Mistral shipped Mistral Small 4, a 119B MoE model with 6.5B active parameters, multimodal input, configurable reasoning, and Apache 2.0 weights. Deploy it quickly in existing stacks if you use SGLang or vLLM, which added day-one support.
NVIDIA introduced a coalition of labs and platform vendors to co-develop open frontier models, including Mistral, LangChain, Perplexity, Cursor, Reflection, Sarvam, and Black Forest Labs. Watch it if you want open-model efforts tied to DGX Cloud, NIM, and production tooling instead of weights alone.
Researchers released DistCA, a training system that offloads stateless core attention to dedicated servers and reports up to 1.35x throughput gains on long-context workloads. Evaluate it for very long-sequence training where attention imbalance strands GPUs and creates pipeline stalls.

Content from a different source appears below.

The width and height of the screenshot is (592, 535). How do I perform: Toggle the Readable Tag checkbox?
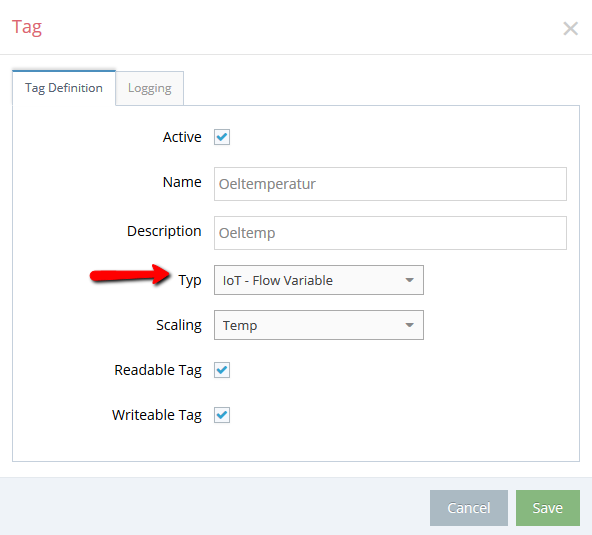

OpenClaw added Ollama as an official provider through openclaw onboard --auth-choice ollama, alongside documented OpenAI-compatible self-hosted backends such as vLLM. Use it to run Claw workflows against local or custom models instead of a single hosted stack.
FlashAttention-4 targets Blackwell bottlenecks with redesigned pipelines, software-emulated exponential work, and lower shared-memory traffic, reaching up to 1613 TFLOPs/s on B200. If you serve long-context models on B200 or GB200, benchmark it against your current cuDNN and Triton kernels before optimizing elsewhere.
Tiiny claims its pocket-sized local AI server can run open models up to 120B and expose an OpenAI-compatible local API without token fees. Privacy-sensitive teams should validate throughput and model quality before deploying always-on local agents.
Ollama says its cloud now runs Kimi K2.5 and GLM-5 on NVIDIA B300 hardware while keeping fixed $0, $20, and $100 plans. Try it if you want hosted open models with more predictable spend for always-on agent workloads.